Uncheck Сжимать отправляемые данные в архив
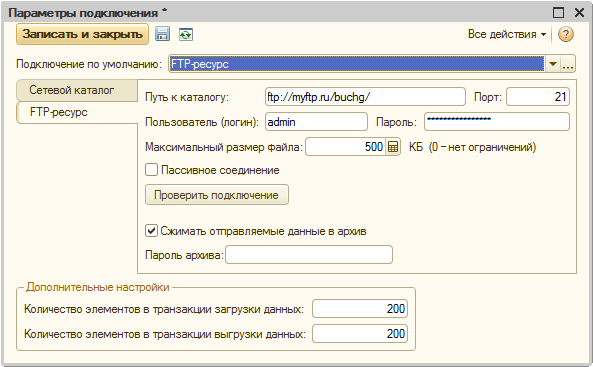This screenshot has width=593, height=367. (x=151, y=230)
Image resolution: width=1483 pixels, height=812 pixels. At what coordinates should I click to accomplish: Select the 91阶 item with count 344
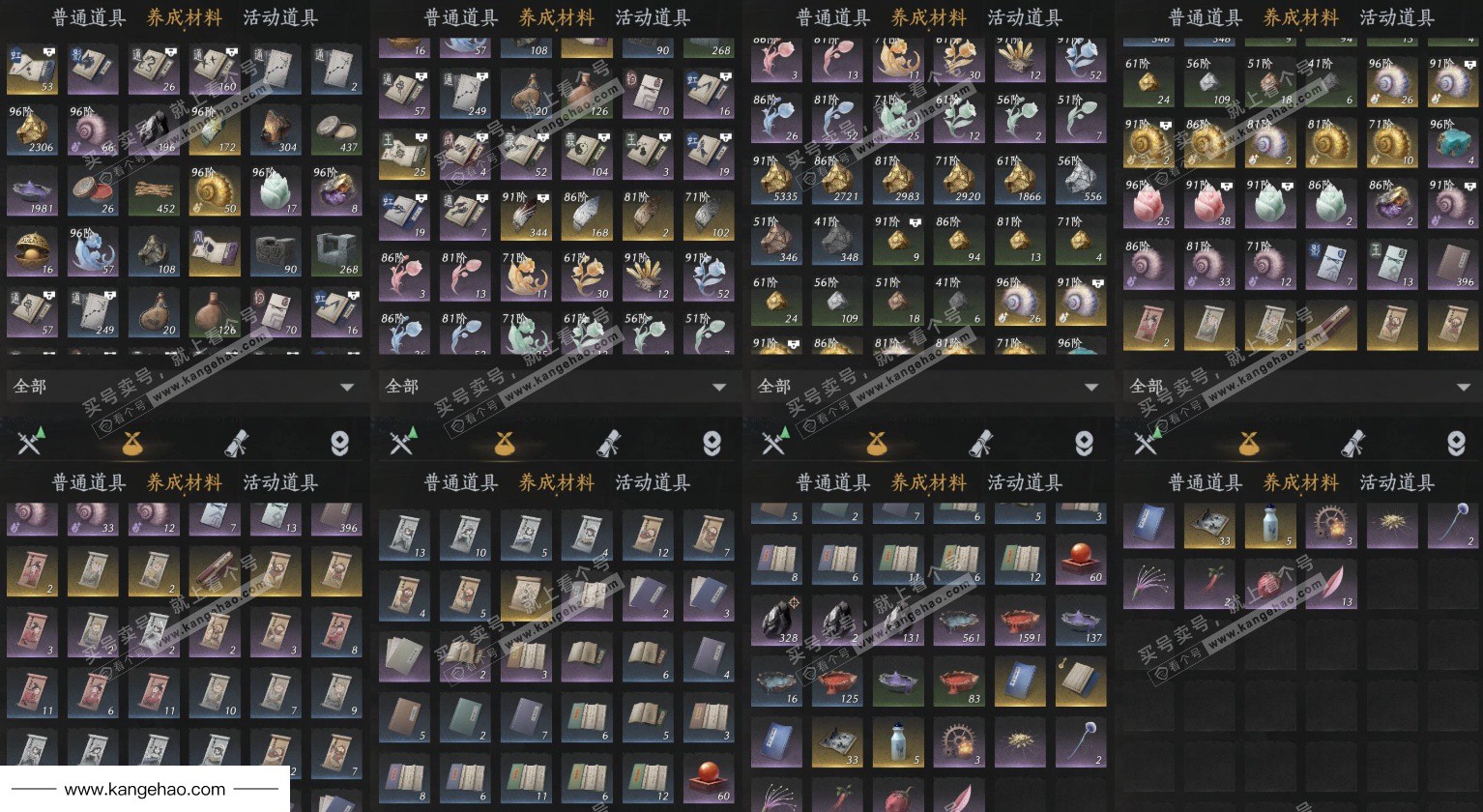(x=526, y=216)
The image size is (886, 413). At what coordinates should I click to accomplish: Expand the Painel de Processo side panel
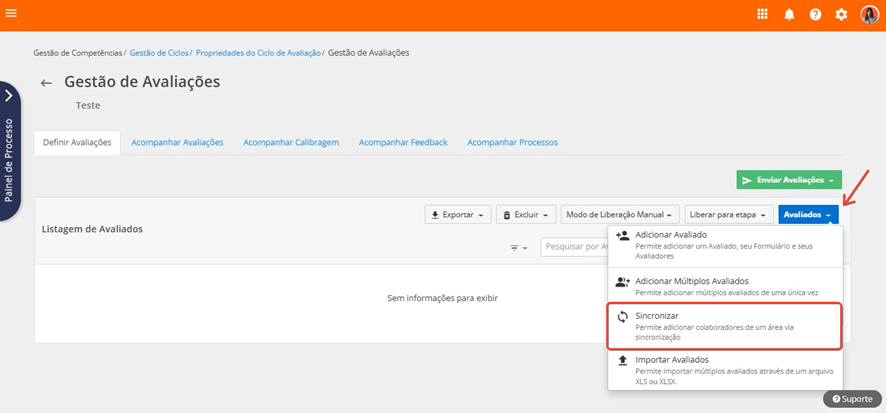coord(9,97)
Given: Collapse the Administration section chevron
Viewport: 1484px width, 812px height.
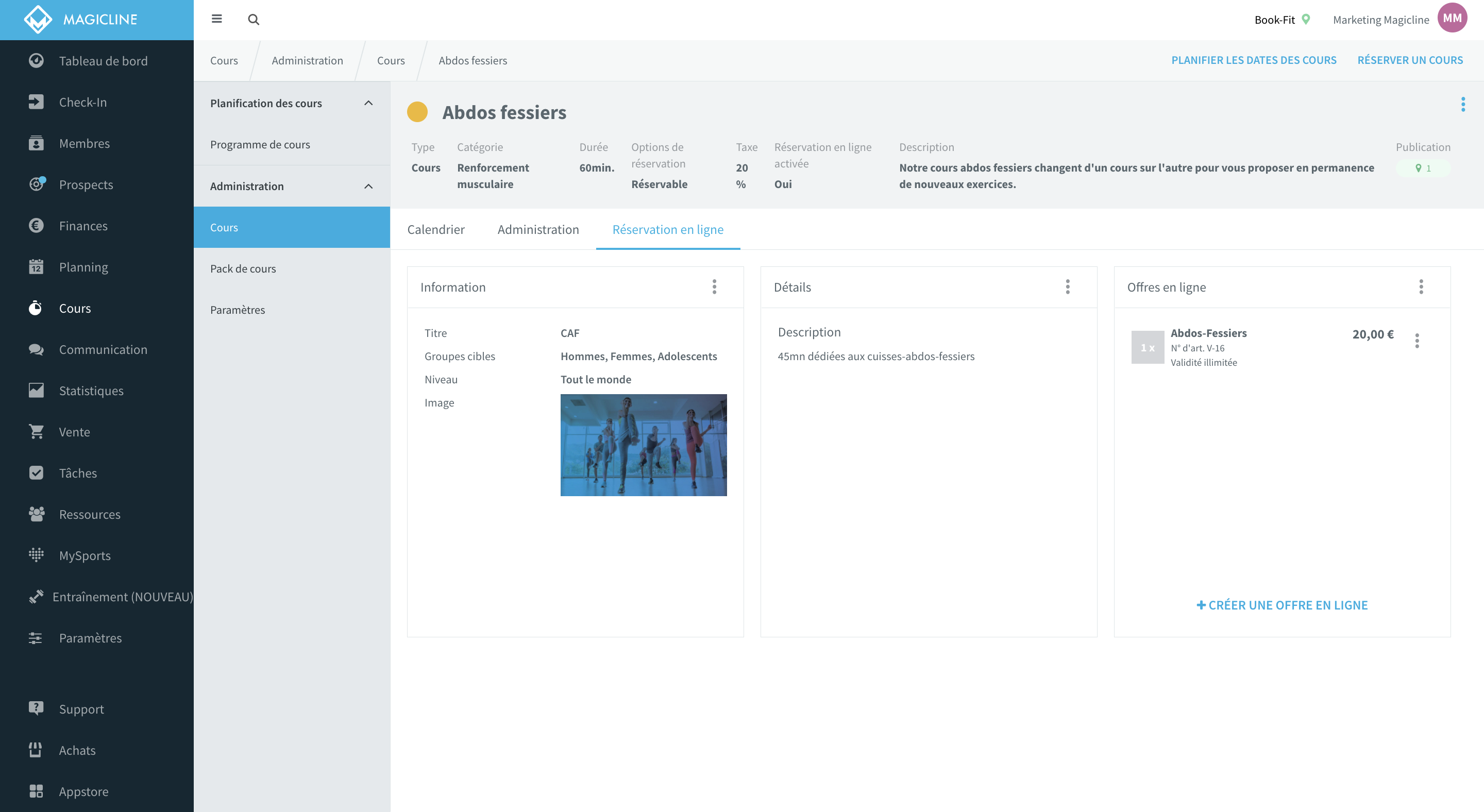Looking at the screenshot, I should [369, 186].

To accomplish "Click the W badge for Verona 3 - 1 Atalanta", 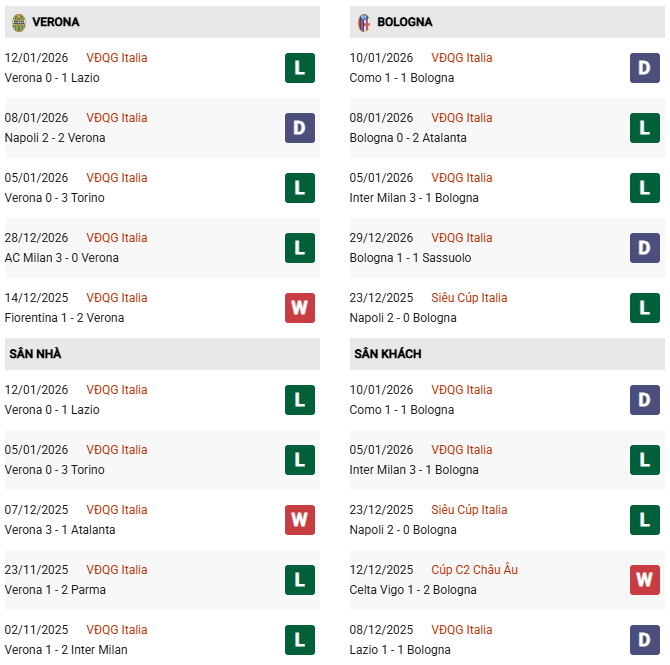I will (x=299, y=520).
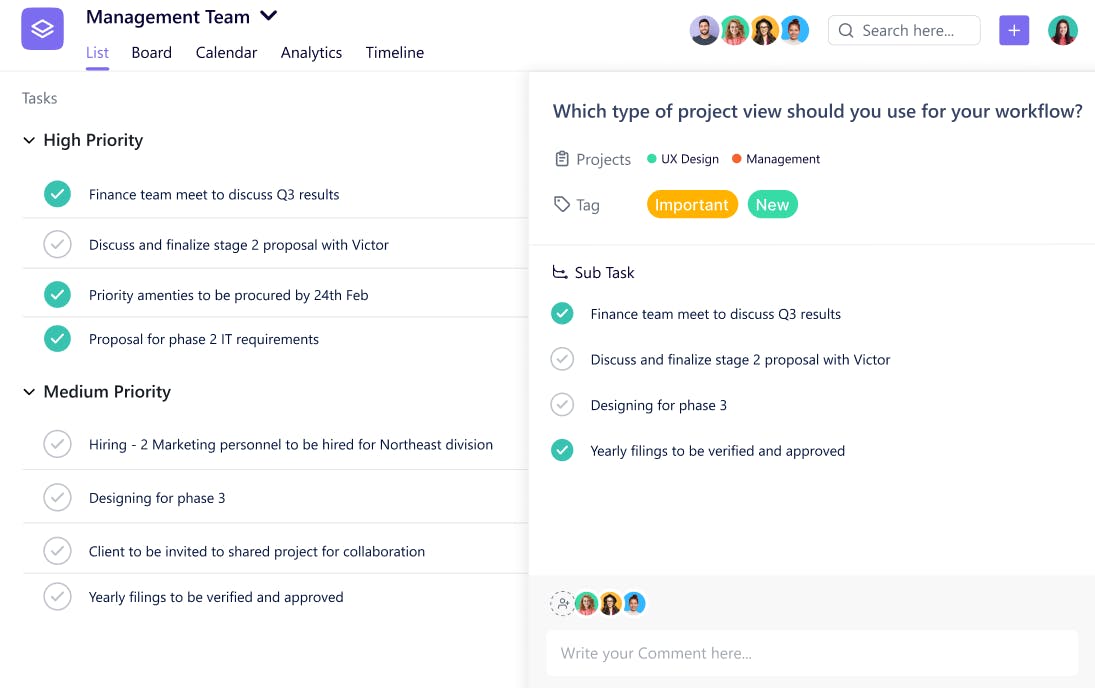This screenshot has width=1095, height=688.
Task: Open the purple plus create button
Action: click(1014, 31)
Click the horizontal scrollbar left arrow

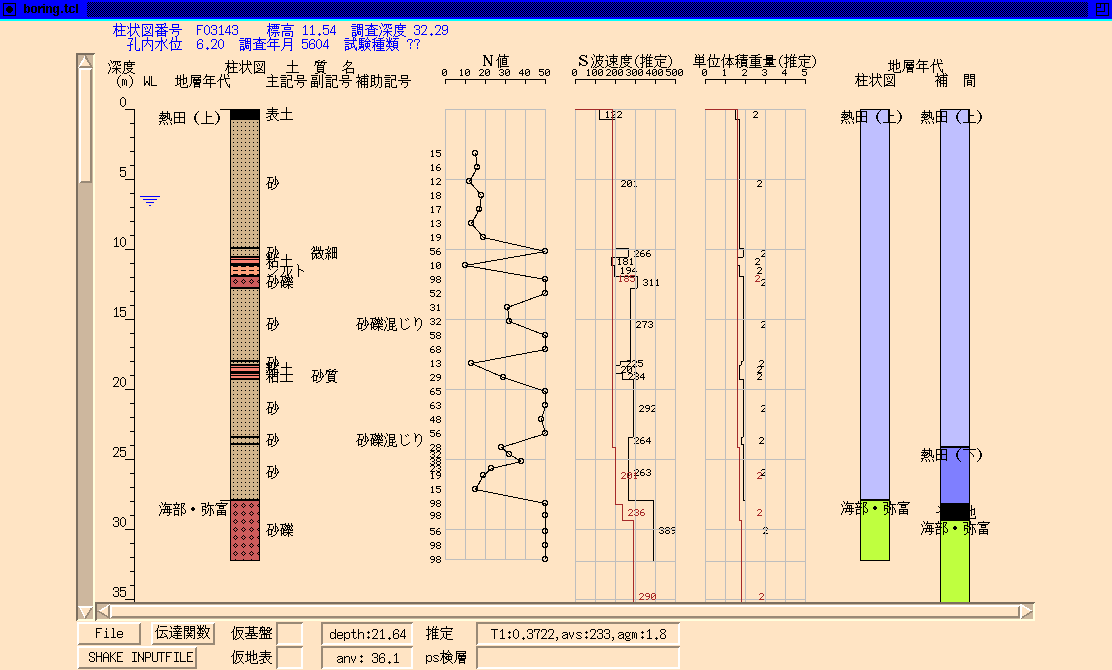(x=103, y=611)
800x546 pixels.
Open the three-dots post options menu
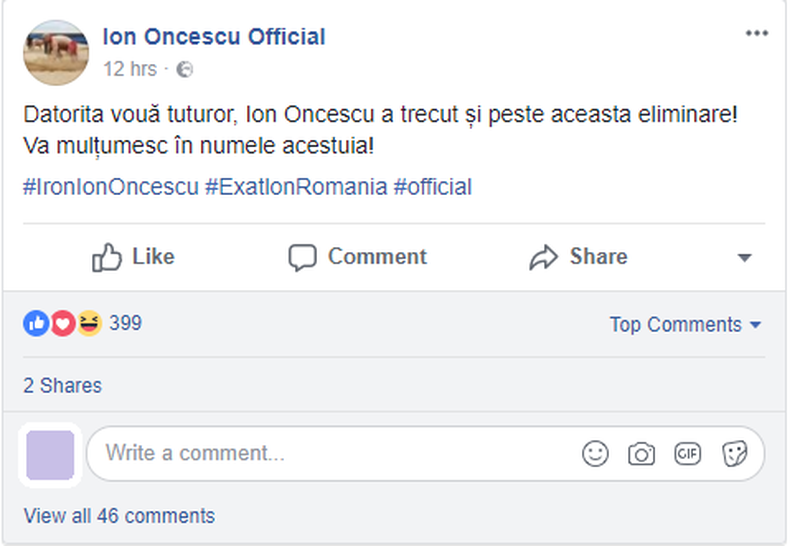click(x=756, y=33)
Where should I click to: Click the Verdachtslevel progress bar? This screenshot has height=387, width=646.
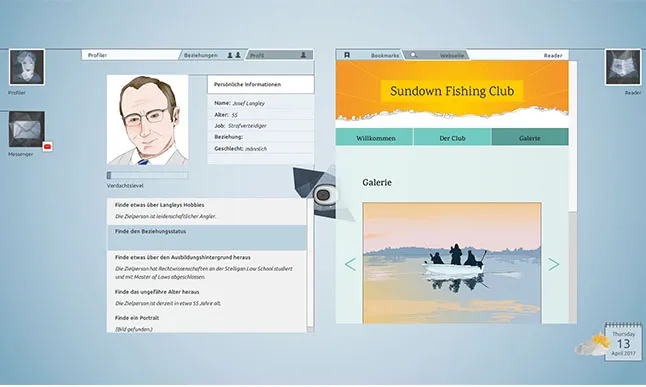point(147,176)
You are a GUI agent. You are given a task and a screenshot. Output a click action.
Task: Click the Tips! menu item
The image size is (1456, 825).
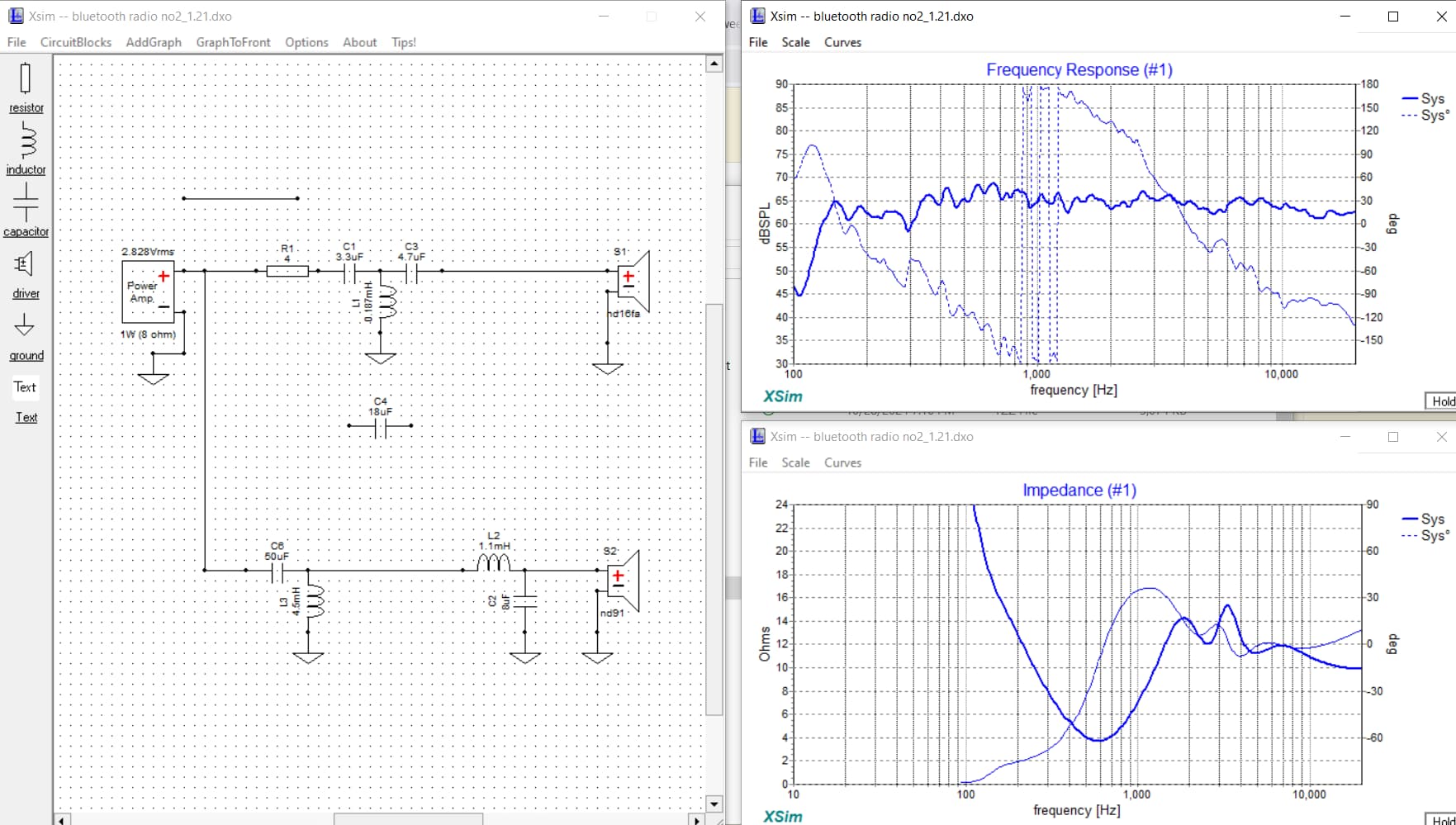(404, 42)
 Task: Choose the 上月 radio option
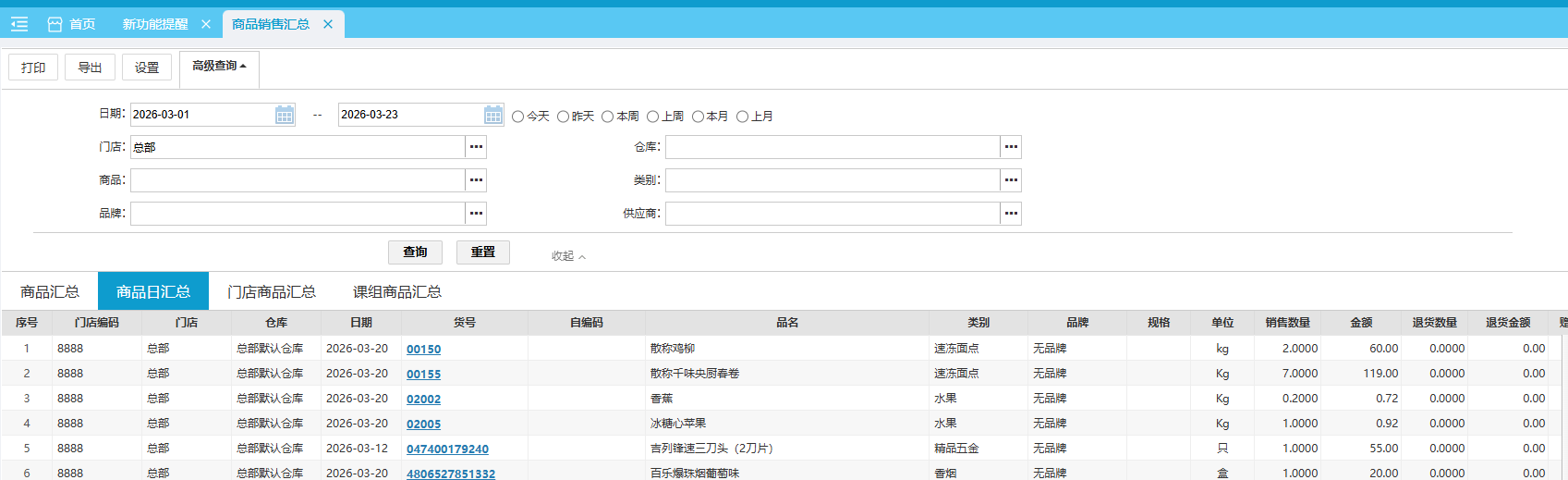pyautogui.click(x=742, y=117)
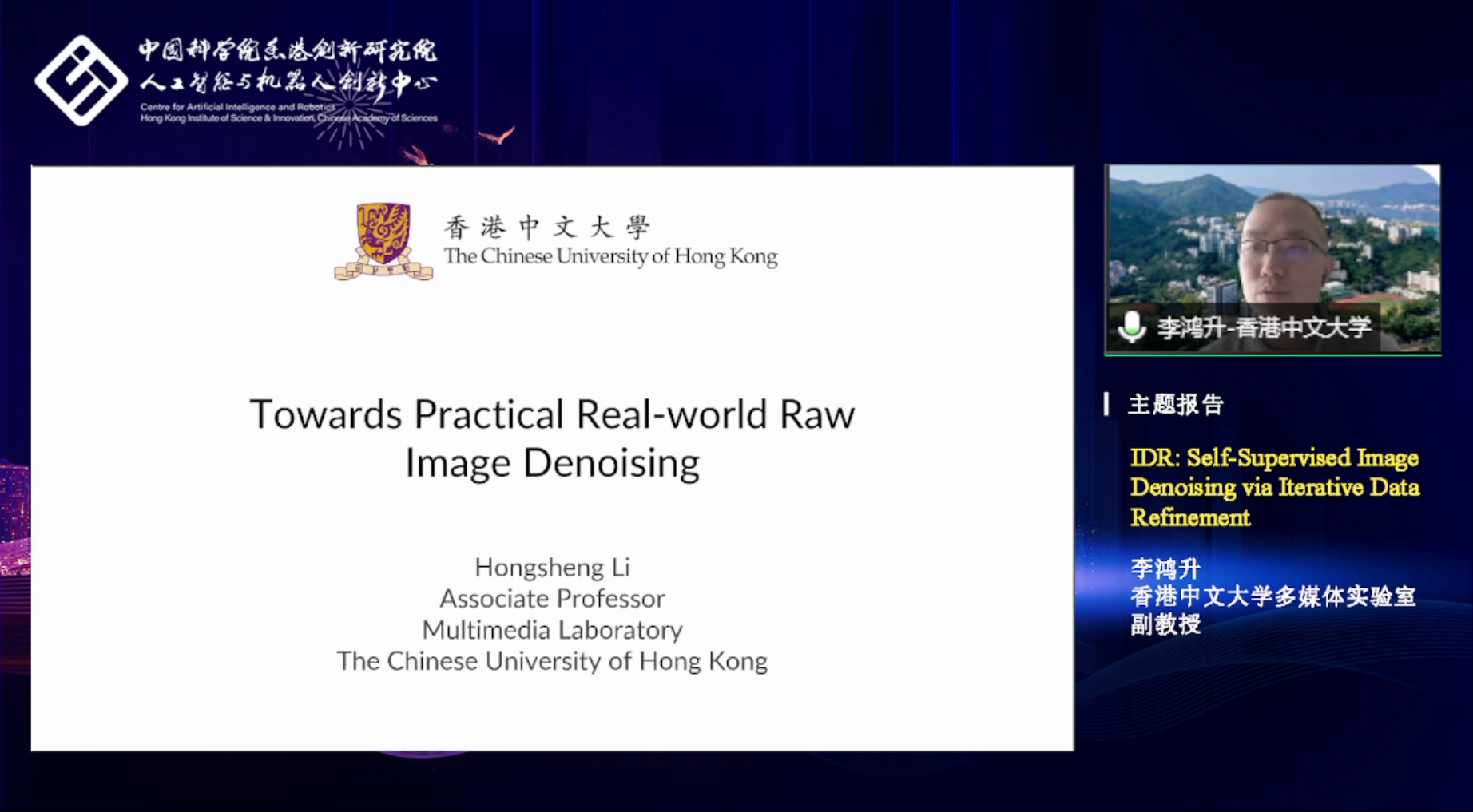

**Task objective**. Beginning with the line above that contains "Click the horizontal scrollbar left arrow" and ending with the line that contains "Task: Click the Tips! menu item", quote each line exactly, keeping out the pictures.

**Exercise response**.
Click the horizontal scrollbar left arrow

(x=103, y=611)
800x546 pixels.
Open the three-dots post options menu
click(x=756, y=33)
Where should I click to: Click the Verdachtslevel progress bar? This screenshot has height=387, width=646.
point(147,176)
You are a GUI agent. You are given a task and a screenshot. Output a click action.
Task: Click the Tips! menu item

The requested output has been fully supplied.